Unnamed: 0,user,item,gender,birthday,item_name,item_price,label,category_id,category_name,time
0,581702741,31,Male,1978-12-15,Dừa tươi,35000,4,9,Nước trái cây,2023-06-14 22:54:26
1,250860901,3,Female,2000-07-14,Đậu hũ chiên giòn,30000,3,1,Khai vị,2024-04-13 04:26:03
2,164718485,40,Male,1998-07-28,Trà vải cam sả,40000,1,12,Trà,2024-04-03 07:08:50
3,155591228,3,Female,2003-11-17,Đậu hũ chiên giòn,30000,2,1,Khai vị,2023-01-29 00:29:19
4,438370458,12,Male,1977-07-26,Nấm xào chay,70000,5,3,Món xào,2024-05-06 07:28:24


In [None]:
data.columns

Index(['user', 'item', 'gender', 'birthday', 'item_name', 'item_price',
       'label', 'category_id', 'category_name', 'time'],
      dtype='object')

### Data Cleaning
Convert birthday column to age

In [None]:
from datetime import datetime

def calculate_age(birthday):
    today = datetime.today()
    birth_date = pd.to_datetime(birthday)
    age = today.year - birth_date.year - ((today.month, today.day) < (birth_date.month, birth_date.day))
    return age

# Add age column into DataFrame
data['age'] = data['birthday'].apply(calculate_age)

# Remove birthday column
data = data.drop(columns=['birthday'])

data.head()

Unnamed: 0,user,item,gender,item_name,item_price,label,category_id,category_name,time,age
0,581702741,31,Male,Dừa tươi,35000,4,9,Nước trái cây,2023-06-14 22:54:26,45
1,250860901,3,Female,Đậu hũ chiên giòn,30000,3,1,Khai vị,2024-04-13 04:26:03,24
2,164718485,40,Male,Trà vải cam sả,40000,1,12,Trà,2024-04-03 07:08:50,25
3,155591228,3,Female,Đậu hũ chiên giòn,30000,2,1,Khai vị,2023-01-29 00:29:19,20
4,438370458,12,Male,Nấm xào chay,70000,5,3,Món xào,2024-05-06 07:28:24,46


In [None]:
# data.to_csv('dataset_after_cleaning.csv', index=False, encoding='utf-8-sig')

### Feature selection

In [None]:
featuresTrain = ['user', 'item', 'gender', 'age', 'item_price', 'label', 'category_id', 'time']

### Split dataset

In [None]:
dataTrain = data[featuresTrain]
dataTrain.head()

Unnamed: 0,user,item,gender,age,item_price,label,category_id,time
0,581702741,31,Male,45,35000,4,9,2023-06-14 22:54:26
1,250860901,3,Female,24,30000,3,1,2024-04-13 04:26:03
2,164718485,40,Male,25,40000,1,12,2024-04-03 07:08:50
3,155591228,3,Female,20,30000,2,1,2023-01-29 00:29:19
4,438370458,12,Male,46,70000,5,3,2024-05-06 07:28:24


In [None]:
from libreco.data import random_split, DatasetPure, split_by_ratio_chrono, DatasetFeat
from libreco.algorithms import LightGCN  # pure data, algorithm LightGCN
from libreco.evaluation import evaluate

In [None]:
# split whole data into three folds for training, evaluating and testing
train_data, eval_data, test_data = random_split(data, multi_ratios=[0.8, 0.1, 0.1])

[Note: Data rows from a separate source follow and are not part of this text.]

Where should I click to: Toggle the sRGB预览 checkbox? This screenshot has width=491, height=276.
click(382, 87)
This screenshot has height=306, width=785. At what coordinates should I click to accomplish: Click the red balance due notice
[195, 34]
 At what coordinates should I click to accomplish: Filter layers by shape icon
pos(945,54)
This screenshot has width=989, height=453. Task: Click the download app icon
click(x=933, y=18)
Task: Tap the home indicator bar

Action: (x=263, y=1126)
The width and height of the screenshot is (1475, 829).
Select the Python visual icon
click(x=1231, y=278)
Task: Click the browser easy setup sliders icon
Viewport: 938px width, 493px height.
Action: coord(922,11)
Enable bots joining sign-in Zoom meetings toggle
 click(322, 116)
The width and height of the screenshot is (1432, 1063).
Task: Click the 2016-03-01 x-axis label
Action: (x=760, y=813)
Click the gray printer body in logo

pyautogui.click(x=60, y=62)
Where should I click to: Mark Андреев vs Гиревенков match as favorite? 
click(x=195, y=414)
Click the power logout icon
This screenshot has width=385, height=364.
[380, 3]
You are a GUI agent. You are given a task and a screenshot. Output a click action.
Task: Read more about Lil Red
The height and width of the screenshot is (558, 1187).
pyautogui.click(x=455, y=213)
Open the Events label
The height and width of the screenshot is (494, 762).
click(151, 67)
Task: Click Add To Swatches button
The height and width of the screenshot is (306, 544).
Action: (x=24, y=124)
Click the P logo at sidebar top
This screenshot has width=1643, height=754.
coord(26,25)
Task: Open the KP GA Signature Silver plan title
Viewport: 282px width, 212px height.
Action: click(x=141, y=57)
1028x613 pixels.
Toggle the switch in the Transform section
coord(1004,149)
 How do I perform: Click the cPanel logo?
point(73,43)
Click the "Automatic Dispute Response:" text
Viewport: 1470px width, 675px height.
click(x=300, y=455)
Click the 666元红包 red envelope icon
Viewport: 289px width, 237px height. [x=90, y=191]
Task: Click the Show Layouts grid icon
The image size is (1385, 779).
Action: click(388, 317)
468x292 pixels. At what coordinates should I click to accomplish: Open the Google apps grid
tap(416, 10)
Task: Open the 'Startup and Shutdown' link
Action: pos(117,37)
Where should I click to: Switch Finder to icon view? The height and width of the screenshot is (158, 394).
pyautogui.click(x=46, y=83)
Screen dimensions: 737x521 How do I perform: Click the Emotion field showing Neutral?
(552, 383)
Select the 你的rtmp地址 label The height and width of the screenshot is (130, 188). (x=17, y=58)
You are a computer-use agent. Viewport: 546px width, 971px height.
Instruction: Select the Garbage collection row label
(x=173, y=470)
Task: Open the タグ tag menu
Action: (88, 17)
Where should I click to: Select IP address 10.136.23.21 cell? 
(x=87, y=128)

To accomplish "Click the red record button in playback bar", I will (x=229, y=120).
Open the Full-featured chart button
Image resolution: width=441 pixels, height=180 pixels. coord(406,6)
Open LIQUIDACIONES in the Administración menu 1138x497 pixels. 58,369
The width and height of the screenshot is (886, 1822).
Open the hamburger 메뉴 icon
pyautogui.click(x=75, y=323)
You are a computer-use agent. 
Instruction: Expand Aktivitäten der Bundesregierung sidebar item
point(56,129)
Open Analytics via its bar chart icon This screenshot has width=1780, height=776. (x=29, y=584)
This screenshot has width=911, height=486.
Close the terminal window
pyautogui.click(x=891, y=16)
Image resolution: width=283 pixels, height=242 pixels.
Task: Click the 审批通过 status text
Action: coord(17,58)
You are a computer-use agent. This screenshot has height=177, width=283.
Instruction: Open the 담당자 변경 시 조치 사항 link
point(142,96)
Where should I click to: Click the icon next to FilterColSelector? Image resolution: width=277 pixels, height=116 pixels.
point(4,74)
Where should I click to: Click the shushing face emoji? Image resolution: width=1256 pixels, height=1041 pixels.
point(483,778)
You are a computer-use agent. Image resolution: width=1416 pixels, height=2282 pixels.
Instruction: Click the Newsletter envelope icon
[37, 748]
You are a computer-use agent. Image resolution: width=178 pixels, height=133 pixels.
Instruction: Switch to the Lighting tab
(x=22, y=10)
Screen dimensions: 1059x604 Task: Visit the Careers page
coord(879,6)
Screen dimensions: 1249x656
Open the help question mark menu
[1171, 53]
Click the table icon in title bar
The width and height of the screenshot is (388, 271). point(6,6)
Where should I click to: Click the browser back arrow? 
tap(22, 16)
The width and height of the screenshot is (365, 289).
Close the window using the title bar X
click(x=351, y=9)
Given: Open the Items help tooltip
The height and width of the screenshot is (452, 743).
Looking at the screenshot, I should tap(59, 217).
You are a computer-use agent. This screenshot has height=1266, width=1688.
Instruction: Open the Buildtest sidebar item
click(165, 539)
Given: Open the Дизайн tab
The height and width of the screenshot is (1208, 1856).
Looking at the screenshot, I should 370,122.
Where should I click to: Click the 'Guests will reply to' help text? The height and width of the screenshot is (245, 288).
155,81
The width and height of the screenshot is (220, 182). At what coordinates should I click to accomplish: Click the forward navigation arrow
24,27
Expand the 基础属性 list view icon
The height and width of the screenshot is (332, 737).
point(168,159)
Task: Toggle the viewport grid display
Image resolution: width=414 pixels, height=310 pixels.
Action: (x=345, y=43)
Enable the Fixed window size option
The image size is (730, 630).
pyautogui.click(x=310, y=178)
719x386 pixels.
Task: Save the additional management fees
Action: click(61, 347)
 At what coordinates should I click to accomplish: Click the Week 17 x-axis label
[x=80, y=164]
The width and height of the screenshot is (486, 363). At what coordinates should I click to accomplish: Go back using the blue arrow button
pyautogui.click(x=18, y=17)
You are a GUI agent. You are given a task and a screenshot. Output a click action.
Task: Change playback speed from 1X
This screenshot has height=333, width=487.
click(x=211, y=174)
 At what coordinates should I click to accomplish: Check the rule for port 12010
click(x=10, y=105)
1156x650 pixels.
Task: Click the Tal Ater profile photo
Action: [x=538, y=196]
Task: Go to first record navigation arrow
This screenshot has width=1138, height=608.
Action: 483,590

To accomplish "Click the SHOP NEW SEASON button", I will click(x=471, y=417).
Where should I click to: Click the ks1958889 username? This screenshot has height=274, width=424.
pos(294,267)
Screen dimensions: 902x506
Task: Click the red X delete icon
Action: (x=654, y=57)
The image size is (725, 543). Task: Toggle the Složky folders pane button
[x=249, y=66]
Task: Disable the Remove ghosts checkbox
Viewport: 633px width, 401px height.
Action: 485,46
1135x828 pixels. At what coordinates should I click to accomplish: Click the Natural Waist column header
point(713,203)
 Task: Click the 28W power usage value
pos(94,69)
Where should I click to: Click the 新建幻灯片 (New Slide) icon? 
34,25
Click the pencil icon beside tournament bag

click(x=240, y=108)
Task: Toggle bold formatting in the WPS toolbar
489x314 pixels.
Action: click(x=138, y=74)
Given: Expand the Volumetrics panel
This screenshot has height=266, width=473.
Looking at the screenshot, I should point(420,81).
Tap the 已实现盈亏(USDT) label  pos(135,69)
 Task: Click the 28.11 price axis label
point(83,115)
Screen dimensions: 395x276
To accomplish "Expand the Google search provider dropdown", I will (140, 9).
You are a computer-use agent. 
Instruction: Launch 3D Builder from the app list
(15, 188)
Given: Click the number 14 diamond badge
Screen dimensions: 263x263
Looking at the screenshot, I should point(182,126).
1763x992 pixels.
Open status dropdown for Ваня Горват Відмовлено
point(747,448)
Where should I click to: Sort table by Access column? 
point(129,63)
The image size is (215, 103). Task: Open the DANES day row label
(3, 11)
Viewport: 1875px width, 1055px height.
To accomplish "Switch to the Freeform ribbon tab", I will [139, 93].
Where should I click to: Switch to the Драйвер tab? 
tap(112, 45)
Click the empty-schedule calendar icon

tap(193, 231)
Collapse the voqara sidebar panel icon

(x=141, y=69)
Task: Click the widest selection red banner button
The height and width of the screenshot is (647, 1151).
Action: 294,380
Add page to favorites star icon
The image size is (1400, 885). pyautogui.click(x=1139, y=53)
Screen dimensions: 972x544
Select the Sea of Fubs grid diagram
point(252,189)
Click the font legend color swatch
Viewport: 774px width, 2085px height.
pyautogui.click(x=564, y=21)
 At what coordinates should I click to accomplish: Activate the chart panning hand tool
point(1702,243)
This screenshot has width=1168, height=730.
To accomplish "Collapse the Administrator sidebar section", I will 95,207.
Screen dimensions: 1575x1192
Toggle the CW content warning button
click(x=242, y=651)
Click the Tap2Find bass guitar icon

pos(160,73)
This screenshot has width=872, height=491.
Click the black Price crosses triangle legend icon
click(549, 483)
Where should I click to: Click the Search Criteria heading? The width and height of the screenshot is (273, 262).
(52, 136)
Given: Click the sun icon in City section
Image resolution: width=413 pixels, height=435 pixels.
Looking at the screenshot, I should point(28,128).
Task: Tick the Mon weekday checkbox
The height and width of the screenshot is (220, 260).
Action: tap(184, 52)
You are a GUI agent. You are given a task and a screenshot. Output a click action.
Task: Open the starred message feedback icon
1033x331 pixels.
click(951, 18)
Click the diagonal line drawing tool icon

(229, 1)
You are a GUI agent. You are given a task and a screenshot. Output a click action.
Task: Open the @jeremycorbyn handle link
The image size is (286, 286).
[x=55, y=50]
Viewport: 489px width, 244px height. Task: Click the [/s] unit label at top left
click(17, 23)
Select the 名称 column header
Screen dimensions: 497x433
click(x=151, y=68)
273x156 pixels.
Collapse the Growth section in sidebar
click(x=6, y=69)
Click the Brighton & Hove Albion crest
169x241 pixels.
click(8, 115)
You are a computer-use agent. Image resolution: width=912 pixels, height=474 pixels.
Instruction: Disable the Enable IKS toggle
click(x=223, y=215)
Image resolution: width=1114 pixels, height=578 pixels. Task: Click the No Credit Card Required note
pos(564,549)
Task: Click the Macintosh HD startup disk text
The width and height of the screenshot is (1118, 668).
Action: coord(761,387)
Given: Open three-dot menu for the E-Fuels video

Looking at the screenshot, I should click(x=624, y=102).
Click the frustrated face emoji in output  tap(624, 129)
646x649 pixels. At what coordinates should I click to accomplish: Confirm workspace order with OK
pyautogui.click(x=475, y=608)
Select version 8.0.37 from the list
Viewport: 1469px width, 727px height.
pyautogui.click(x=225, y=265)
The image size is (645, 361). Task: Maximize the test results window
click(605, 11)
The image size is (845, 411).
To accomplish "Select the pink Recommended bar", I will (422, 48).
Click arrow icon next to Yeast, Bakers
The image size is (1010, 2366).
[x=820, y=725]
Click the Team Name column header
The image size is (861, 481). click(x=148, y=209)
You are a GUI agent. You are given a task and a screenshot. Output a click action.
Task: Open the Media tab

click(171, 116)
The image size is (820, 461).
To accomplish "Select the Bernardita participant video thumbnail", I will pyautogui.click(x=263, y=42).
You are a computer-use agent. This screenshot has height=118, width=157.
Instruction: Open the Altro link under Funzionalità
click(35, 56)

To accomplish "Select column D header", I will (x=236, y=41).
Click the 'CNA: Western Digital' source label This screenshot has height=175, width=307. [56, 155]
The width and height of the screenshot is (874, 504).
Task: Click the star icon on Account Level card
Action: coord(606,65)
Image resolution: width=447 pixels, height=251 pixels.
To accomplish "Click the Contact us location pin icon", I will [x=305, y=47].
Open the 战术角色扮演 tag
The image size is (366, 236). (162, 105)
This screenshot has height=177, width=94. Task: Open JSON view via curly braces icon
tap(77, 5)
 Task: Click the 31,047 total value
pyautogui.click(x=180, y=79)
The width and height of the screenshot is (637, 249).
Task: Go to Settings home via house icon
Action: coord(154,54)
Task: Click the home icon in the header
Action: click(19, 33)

train_data, data_info = DatasetPure.build_trainset(train_data)
eval_data = DatasetPure.build_evalset(eval_data)
test_data = DatasetPure.build_testset(test_data)
print(data_info)  # n_users: 4658, n_items: 505, data density: 0.2000 %

n_users: 4658, n_items: 505, data density: 0.2000 %


In [None]:
print(train_data)
for i, (user, item, label) in enumerate(train_data):
    if i < 5:  # In ra 5 mẫu đầu tiên
        print(train_data[i])
        #print(f"user: {user}, item: {item}, label: {label}")
    else:
        break
# print(test_data)

<libreco.data.transformed.TransformedSet object at 0x7a362cd35510>
(4267, 281, 4.0)
(2913, 281, 4.0)
(205, 261, 3.0)
(3135, 20, 5.0)
(2748, 24, 4.0)


### Training Model

In [None]:
lightgcn = LightGCN(
    task="ranking",
    data_info=data_info,
    loss_type="bpr",
    embed_size=16,
    n_epochs=3,
    lr=1e-3,
    batch_size=2048,
    num_neg=1,
    device="cuda",
)

In [None]:
# monitor metrics on eval data during training
lightgcn.fit(
    train_data,
    neg_sampling=True,
    verbose=2,
    eval_data=eval_data,
    metrics=["loss", "roc_auc", "precision", "recall", "ndcg"],
)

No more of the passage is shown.